The white-haired woman spoke these words. Not through her voice,
but through her mind.
She stood on the planet, steady and quiet. Slowly, she walked
into the bitter cold and then into the outskirts of the city. If she could have
been seen, she might have appeared like a harmless stranger, simply passing through.
But no. She was here to kill. Her steps moved along concealed.
Perhaps the white-haired woman knew nothing of the people here,
or of the local language. No matter. They would all soon understand.
“The story,” she whispered. The phrase started off slow and
sat in the air, looming in the frigid wind. Then it exploded like thunder and
came pouring forth as the white-haired woman spoke louder, using her own
language—the language of the dead.
Nearby was the audience. There were thousands of them. Thousands
of sentient souls living in a city of snow. Given their very nature, they were poised
to hear and feel the woman’s story. She had moved beyond words and language to the
raw emotions that coursed through her mind.
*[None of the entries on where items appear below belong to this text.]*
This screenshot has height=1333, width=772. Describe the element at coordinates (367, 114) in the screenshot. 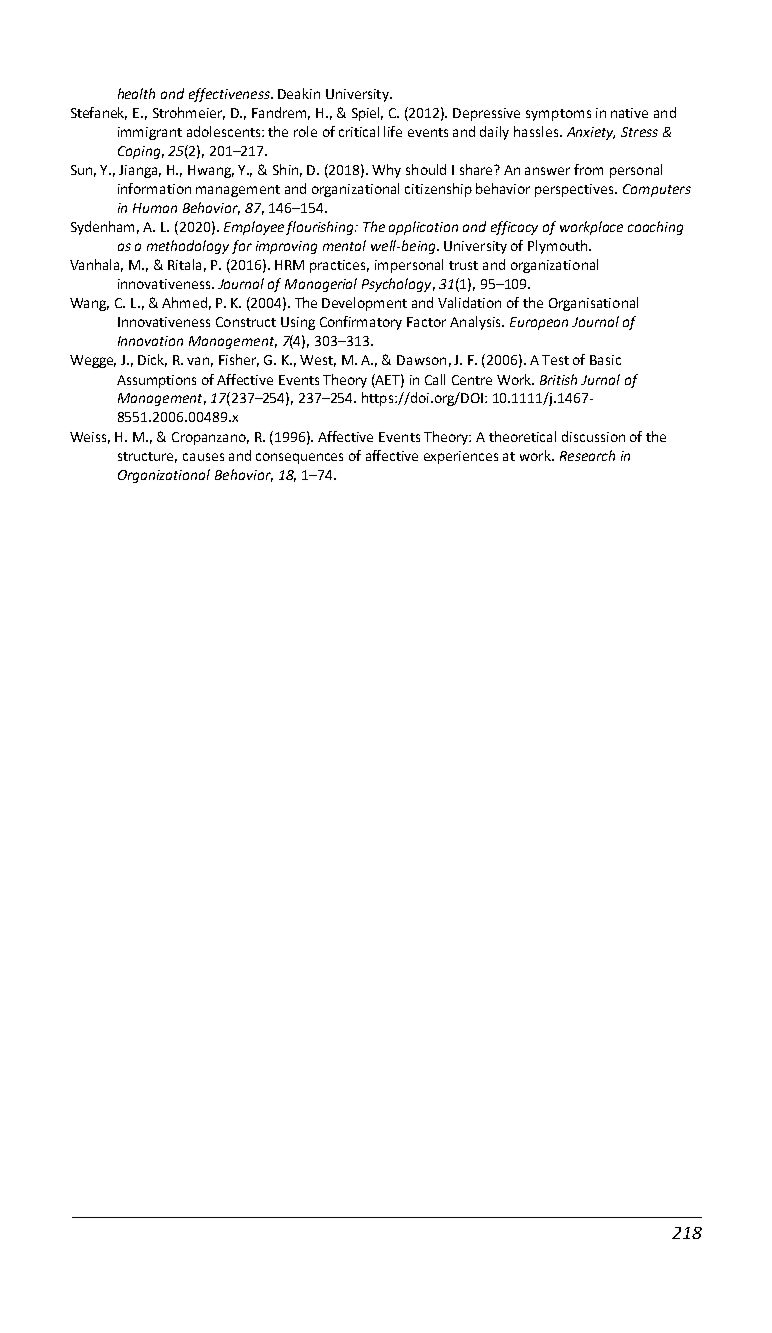

I see `Spiel` at that location.
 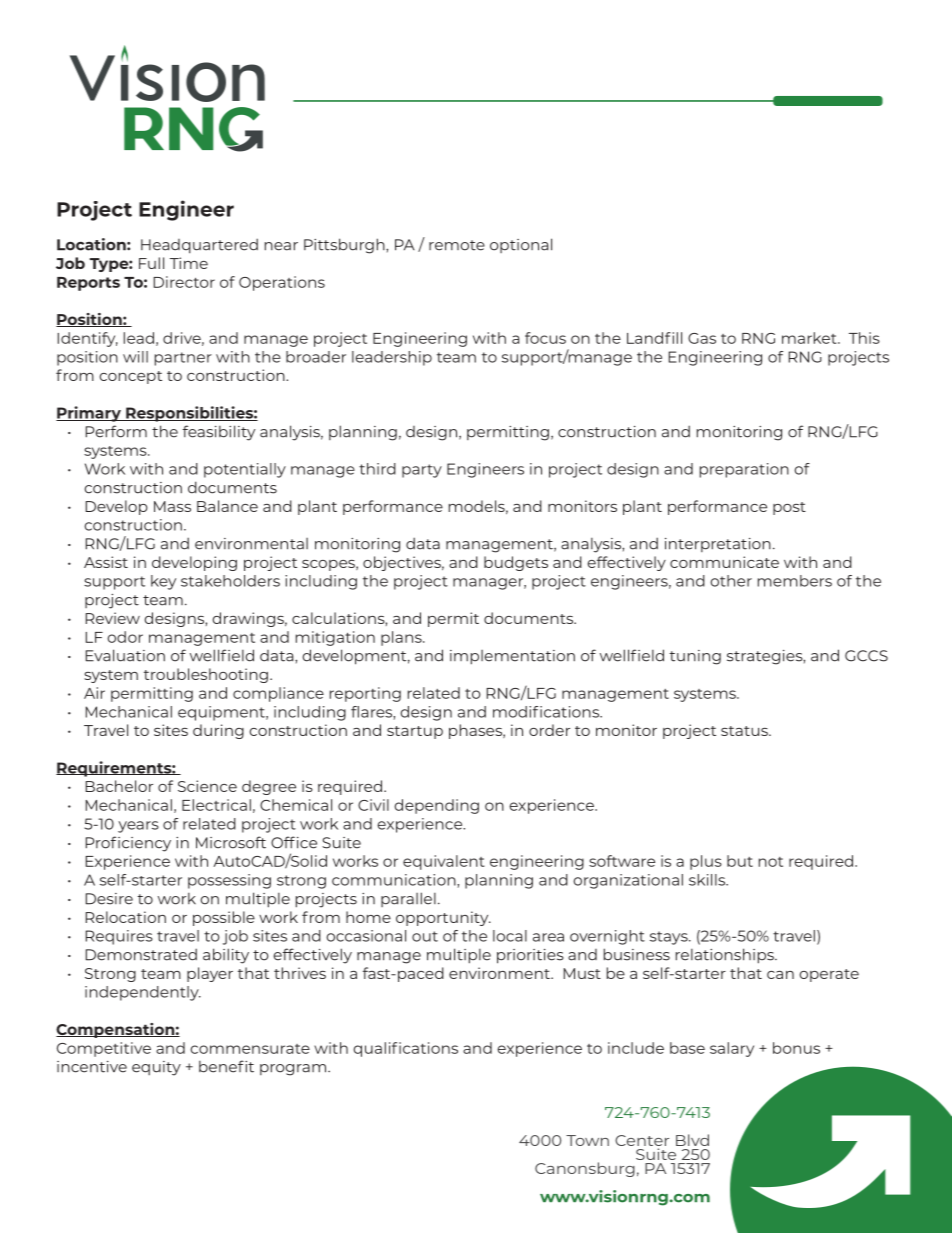 I want to click on Director, so click(x=184, y=282).
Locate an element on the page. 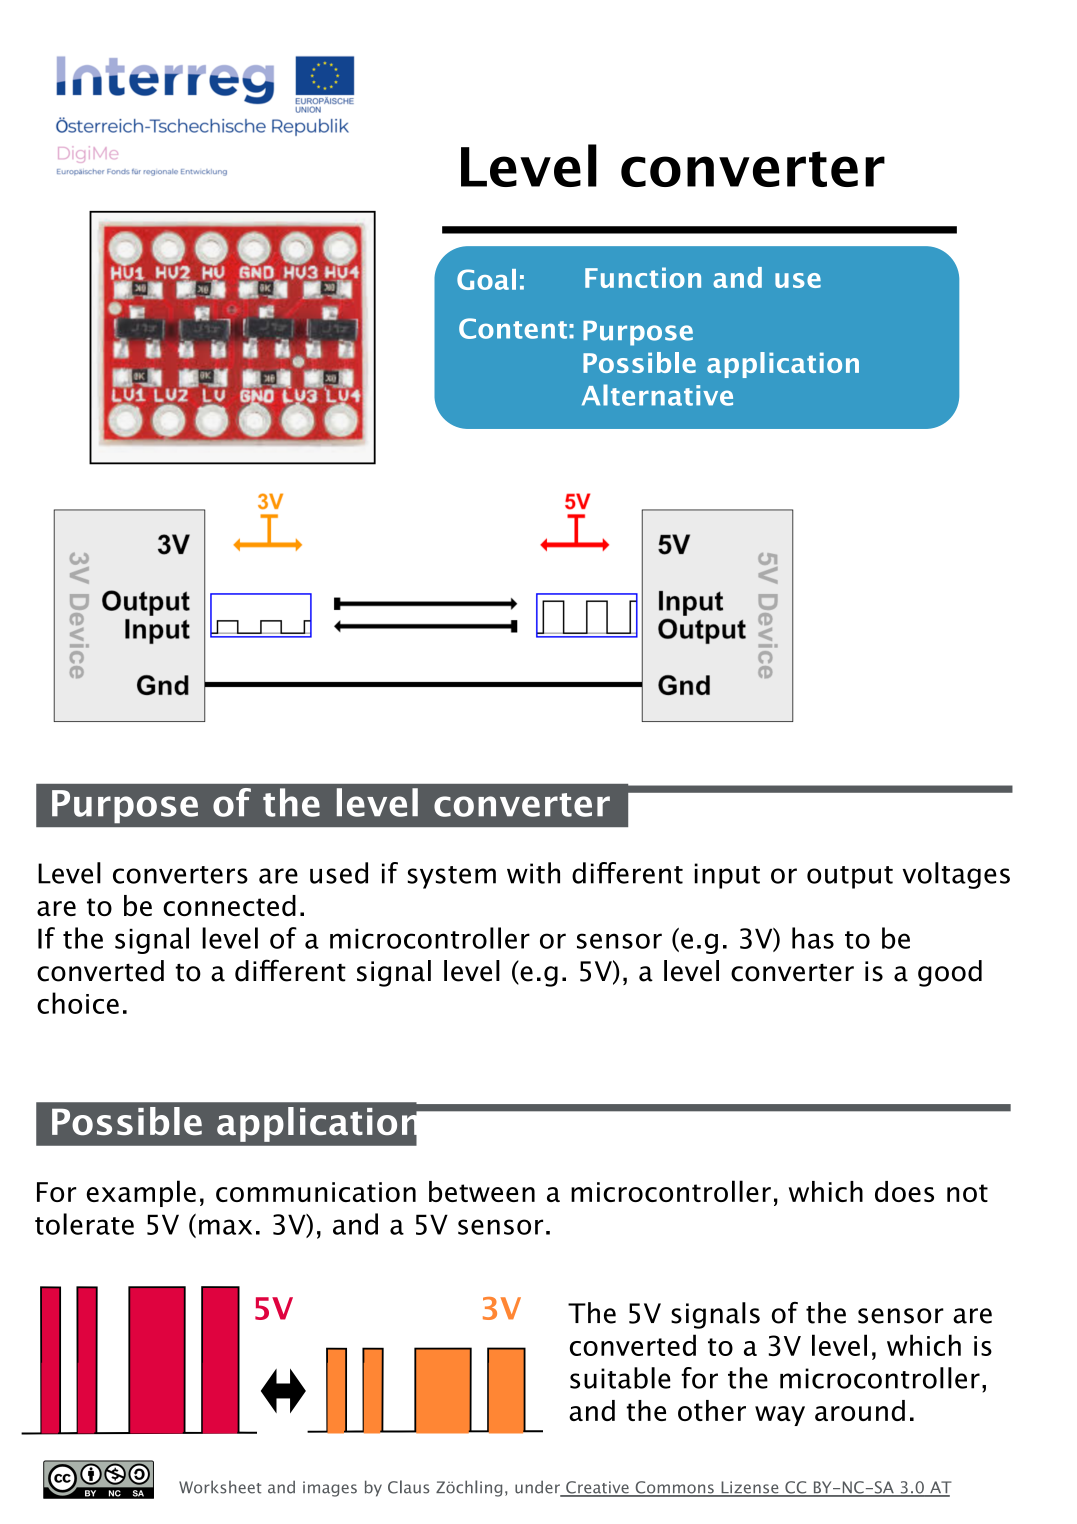 This page has height=1524, width=1077. under is located at coordinates (538, 1488).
No one would be deaf to it. And so no
one would be spared.
She walked on through the icy street, cloaked in the faux shadows
of machine tech, hearing the innocent scream. She watched as one person after another
heard her tale and then fell to their knees.
The death of my people.
A great and ancient empire that exists no longer.
The cries continued. The citizenry—her victims—convulsed and bled
in their pain. Men, women, and even some of the youth would all bear it. And then
they would fall. Their minds became empty as the trauma turned fatal. They died
by the thousands and were left to freeze in the cold.
The white-haired woman embraced the sight. Her tale was laced
with agony. It demanded vengeance. To her, no one was innocent.
This is my story. The end
of everything. The end of my world.
She finished her words, enduring the fatigue. Her alien eyes wept
in black. She then staggered and dropped to the icy ground; her face looked grief-stricken.
It hid behind a hand, but still the tears came. They drenched her cheeks in streams
of liquid ash.
Next to her was the soul-less machine. He stood by her side, counting.
Fifty. A hundred. Then thousands.
He was analyzing the surrounding death. The machine spoke no story.
Spun no tale. But like the white-haired woman, he yearned for vengeance; his body
was cloaked in the same fabricated shadow.
“Over ninety percent of the population has been affected,” he
bellowed in his calculated and heartless voice. “A near-complete death rate.”
Hearing this, the woman focused and then pulled back. The powers
of her mind receded. The death grip released.
The story has been told. The vast audience has been left silent.
She scratched her face, almost in a daze. The two hands were covered in her own
blackened tears. Rising from the ground, she looked at the dead city. It was now
hollow. Hollow of life.
The woman felt almost the same.
“Are you losing control?” the machine asked.
“No,” she whispered, seeking to silence any doubt. She felt the
freeze and then recalled the bone-chilling cries. She came away tired but content.
“Let them know my pain,” she vowed.
The woman and the machine walked on, and the constructed
shadows hid their every move. They would soon leave this world, having acquired
what they wanted.
But even though they had killed this remote city, there was more
death to be had. The whole galaxy, and then existence itself, would feel their wrath.